Гарандин иногда принимался недовольно ворчать-бурчать, когда Лешик притаскивал за собой Сеню на участок и тот, пользуясь бесконтрольным попустительством, хрумкал сочной молодой петрушкой и салатными листьями прямо с грядки с совершенно невозмутимым королевским видом, пока его кто-то не ловил за этим занятием и не отгонял по- дальше.

– Не удивлюсь, когда обнаружу Сеню в оранжерее жующим нашу герань! – включал недовольного хозяина Гарандин.

– А она вкусная? – тут же заинтересованно спрашивал Лешик, заботясь о друге любимом.

– А х… хто ее знает, – начинал тихо посмеиваться Влад, – я не пробовал и тебе не советую.

– У нас нет герани, – напоминала ему Дина, стараясь сдерживать смех.

– Ну так купим! – наигранно грозно восклицал Гарандин.

– И дадим Сене попробовать! – радовался такой крутой перспективе Лешик и предполагал, глядя широко раскрытыми глазенками: – А вдруг это вкуснота для него страшная?

Клим Викторович узнал, почему и как Лешик попал в детский дом.

Ничего выдающегося – дикая, банальная и трагичная история. Алеша родился в небольшом городке, в достаточно благополучной, по меркам этого городка и его нравов, семье. Полный пакет: папа-мама, двое бабушек-дедушек, дядька с маминой стороны и дядька с папиной. Все вроде бы работящие и при разуме, и практически не пьющие. Ну как практически – не алкашня запойная, это да, но усугубить с вечера пятницы по утро понедельника могли и праздники, разумеется, смачивали крепкими напитками.

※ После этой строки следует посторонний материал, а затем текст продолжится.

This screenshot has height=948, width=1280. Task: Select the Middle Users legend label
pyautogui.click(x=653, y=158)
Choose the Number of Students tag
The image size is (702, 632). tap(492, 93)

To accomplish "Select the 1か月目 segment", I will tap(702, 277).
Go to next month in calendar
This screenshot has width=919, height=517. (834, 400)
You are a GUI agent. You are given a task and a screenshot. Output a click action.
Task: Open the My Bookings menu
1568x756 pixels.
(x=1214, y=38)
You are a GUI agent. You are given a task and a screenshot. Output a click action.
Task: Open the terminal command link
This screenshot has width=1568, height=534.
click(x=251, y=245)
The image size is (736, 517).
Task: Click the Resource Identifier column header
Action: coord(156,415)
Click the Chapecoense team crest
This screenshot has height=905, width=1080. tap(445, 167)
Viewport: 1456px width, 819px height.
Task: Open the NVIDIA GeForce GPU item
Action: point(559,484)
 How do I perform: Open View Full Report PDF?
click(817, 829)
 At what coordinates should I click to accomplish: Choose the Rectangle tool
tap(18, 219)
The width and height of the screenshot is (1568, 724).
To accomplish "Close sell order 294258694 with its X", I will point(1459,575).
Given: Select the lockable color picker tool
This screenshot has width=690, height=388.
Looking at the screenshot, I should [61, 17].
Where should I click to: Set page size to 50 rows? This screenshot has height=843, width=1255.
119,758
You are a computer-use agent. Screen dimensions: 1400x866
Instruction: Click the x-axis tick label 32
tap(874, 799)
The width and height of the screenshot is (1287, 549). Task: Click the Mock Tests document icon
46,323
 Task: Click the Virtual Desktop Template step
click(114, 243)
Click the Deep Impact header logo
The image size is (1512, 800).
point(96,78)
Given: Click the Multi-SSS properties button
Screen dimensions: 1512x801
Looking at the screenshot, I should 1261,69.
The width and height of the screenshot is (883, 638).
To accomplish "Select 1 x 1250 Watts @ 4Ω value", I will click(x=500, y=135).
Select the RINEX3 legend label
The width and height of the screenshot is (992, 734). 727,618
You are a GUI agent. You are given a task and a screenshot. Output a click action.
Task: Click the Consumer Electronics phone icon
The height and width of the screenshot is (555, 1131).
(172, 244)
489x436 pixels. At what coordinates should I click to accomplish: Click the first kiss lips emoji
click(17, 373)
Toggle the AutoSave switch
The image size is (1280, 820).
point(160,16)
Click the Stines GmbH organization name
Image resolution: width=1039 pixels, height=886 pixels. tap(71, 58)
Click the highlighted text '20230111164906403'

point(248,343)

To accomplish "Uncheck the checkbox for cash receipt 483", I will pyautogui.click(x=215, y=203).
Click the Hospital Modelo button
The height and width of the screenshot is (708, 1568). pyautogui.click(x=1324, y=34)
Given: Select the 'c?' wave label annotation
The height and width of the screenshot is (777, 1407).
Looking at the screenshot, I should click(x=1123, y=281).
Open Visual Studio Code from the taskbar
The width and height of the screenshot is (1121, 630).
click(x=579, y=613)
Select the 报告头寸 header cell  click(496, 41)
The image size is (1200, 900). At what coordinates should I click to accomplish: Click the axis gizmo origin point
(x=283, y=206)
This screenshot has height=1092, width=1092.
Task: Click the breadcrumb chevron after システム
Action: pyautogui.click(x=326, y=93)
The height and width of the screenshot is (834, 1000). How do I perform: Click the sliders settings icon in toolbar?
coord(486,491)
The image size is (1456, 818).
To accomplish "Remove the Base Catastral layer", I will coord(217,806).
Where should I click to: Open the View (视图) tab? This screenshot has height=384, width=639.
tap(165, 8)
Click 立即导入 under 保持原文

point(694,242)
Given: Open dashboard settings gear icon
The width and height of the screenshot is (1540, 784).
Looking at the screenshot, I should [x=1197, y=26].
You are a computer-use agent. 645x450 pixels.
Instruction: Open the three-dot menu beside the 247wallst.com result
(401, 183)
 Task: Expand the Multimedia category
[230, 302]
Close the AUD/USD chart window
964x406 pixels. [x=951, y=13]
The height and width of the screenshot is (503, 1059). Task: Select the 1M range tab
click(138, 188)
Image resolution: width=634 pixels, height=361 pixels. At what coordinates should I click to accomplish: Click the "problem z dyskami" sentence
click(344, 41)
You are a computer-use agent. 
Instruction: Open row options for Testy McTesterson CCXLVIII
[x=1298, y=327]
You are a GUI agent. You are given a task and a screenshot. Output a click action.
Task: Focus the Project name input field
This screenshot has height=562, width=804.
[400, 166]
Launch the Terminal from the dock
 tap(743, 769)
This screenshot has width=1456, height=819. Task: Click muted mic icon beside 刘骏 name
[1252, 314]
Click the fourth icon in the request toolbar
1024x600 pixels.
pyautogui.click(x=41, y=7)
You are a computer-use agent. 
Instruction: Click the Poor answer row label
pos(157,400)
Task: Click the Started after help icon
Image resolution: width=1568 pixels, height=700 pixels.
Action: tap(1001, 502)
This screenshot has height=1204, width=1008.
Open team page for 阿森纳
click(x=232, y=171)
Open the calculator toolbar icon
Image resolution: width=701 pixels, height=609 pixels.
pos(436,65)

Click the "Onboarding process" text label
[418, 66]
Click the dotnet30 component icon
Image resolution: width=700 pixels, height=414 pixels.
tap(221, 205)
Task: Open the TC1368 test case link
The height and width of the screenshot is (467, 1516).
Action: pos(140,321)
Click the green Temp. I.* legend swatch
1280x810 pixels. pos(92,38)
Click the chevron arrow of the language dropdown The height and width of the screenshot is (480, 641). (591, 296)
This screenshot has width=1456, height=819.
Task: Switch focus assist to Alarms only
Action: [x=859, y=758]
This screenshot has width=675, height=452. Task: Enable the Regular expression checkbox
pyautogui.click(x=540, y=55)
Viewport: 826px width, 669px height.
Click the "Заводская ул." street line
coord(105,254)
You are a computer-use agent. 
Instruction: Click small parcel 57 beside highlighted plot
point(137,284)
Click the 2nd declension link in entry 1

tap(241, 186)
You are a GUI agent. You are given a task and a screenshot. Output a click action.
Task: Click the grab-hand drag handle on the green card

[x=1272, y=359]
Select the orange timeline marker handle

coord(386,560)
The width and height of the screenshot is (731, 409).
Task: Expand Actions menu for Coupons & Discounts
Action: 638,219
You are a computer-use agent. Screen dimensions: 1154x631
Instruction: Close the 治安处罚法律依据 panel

Да и конфликты семейные тоже без спиртного не обходились, а для конфликтов тех имелось некое серьезное основание. Дело в том, что отец Алеши ушел из первой своей семьи, оставив жену и двоих детей, чтобы жениться на его маме. Причем тут имел место еще и некий мезальянс: папа Алеши был из простых людей, хоть и с головой дружил, и руки имел талантливые, а мама, почти на двадцать лет младше мужа, совсем девчонка, да к тому же из весьма обеспеченной и влиятельной семьи.

Родные и близкие обоих родителей друг друга не привечали, и каждый раз любые совместные праздники заканчивались выяснением отношений и разборками. До драк доходило редко и лишь в сильном уж градусе, а так ограничивались словесными оскорблениями, перепалками и легкими тычками.

Случилось большое событие у родни мамы – свадьба ее старшего брата. Поехали всем семейством в другой город – папа, мама, Алеша и бабушка с дедом с маминой стороны на машине деда.

А когда собирались ехать назад, выяснилось, что дед под хорошим градусом, но хорохорится, что, мол, тут ехать, да я в любом состоянии нормально вожу, ну и все в том же роде. Зять было сунулся: давайте, папа, я за руль сяду, я потрезвей буду, не пил с утра, а тестюшка зятя обложил по матери, чтобы не совался за чужой руль, да еще нахлебником обозвал.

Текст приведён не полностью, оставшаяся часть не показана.